* _RECORDS PROVIDED_
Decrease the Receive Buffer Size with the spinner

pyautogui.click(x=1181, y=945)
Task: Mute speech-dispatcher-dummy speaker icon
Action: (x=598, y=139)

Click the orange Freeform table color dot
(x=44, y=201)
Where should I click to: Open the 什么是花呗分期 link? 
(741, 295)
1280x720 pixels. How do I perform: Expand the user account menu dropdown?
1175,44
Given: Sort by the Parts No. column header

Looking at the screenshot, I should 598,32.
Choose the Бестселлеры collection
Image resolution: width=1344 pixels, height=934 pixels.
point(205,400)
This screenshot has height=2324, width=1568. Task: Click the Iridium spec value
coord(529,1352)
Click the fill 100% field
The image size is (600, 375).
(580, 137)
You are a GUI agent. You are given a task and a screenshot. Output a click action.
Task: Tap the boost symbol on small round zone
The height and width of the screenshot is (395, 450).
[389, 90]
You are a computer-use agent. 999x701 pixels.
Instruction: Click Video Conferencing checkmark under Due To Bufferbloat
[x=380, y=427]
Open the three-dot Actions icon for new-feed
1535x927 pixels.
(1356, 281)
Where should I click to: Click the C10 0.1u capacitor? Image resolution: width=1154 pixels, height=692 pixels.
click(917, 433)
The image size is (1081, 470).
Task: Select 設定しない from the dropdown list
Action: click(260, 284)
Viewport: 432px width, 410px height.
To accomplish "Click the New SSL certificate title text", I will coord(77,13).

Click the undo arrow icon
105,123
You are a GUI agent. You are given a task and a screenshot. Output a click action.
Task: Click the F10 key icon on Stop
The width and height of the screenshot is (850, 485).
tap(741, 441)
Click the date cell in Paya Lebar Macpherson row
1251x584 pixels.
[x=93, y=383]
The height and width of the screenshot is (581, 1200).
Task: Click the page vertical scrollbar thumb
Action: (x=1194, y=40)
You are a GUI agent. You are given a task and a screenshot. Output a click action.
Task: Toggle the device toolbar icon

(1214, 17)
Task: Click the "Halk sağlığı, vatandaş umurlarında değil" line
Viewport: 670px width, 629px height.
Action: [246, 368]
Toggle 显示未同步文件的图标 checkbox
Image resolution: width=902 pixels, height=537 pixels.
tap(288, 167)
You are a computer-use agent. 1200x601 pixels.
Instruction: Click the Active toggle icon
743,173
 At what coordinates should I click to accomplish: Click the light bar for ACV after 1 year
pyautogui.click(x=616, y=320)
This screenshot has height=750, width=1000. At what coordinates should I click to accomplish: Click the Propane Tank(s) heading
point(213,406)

* _WHAT TO PRODUCE_
An exact copy of every record is needed.

* _ANSWER AREA_
Decrease the Receive Buffer Size with the spinner

pyautogui.click(x=1181, y=945)
Task: Mute speech-dispatcher-dummy speaker icon
Action: (x=598, y=139)

Click the orange Freeform table color dot
(x=44, y=201)
Where should I click to: Open the 什么是花呗分期 link? 
(741, 295)
1280x720 pixels. How do I perform: Expand the user account menu dropdown?
1175,44
Given: Sort by the Parts No. column header

Looking at the screenshot, I should 598,32.
Choose the Бестселлеры collection
Image resolution: width=1344 pixels, height=934 pixels.
point(205,400)
This screenshot has height=2324, width=1568. Task: Click the Iridium spec value
coord(529,1352)
Click the fill 100% field
The image size is (600, 375).
(580, 137)
You are a GUI agent. You are given a task and a screenshot. Output a click action.
Task: Tap the boost symbol on small round zone
The height and width of the screenshot is (395, 450).
[389, 90]
You are a computer-use agent. 999x701 pixels.
Instruction: Click Video Conferencing checkmark under Due To Bufferbloat
[x=380, y=427]
Open the three-dot Actions icon for new-feed
1535x927 pixels.
(1356, 281)
Where should I click to: Click the C10 0.1u capacitor? Image resolution: width=1154 pixels, height=692 pixels.
click(917, 433)
The image size is (1081, 470).
Task: Select 設定しない from the dropdown list
Action: click(260, 284)
Viewport: 432px width, 410px height.
To accomplish "Click the New SSL certificate title text", I will coord(77,13).

Click the undo arrow icon
105,123
You are a GUI agent. You are given a task and a screenshot. Output a click action.
Task: Click the F10 key icon on Stop
The width and height of the screenshot is (850, 485).
tap(741, 441)
Click the date cell in Paya Lebar Macpherson row
1251x584 pixels.
[x=93, y=383]
The height and width of the screenshot is (581, 1200).
Task: Click the page vertical scrollbar thumb
Action: (x=1194, y=40)
You are a GUI agent. You are given a task and a screenshot. Output a click action.
Task: Toggle the device toolbar icon

(1214, 17)
Task: Click the "Halk sağlığı, vatandaş umurlarında değil" line
Viewport: 670px width, 629px height.
Action: [246, 368]
Toggle 显示未同步文件的图标 checkbox
Image resolution: width=902 pixels, height=537 pixels.
tap(288, 167)
You are a computer-use agent. 1200x601 pixels.
Instruction: Click the Active toggle icon
743,173
 At what coordinates should I click to accomplish: Click the light bar for ACV after 1 year
pyautogui.click(x=616, y=320)
This screenshot has height=750, width=1000. At what coordinates should I click to accomplish: Click the Propane Tank(s) heading
point(213,406)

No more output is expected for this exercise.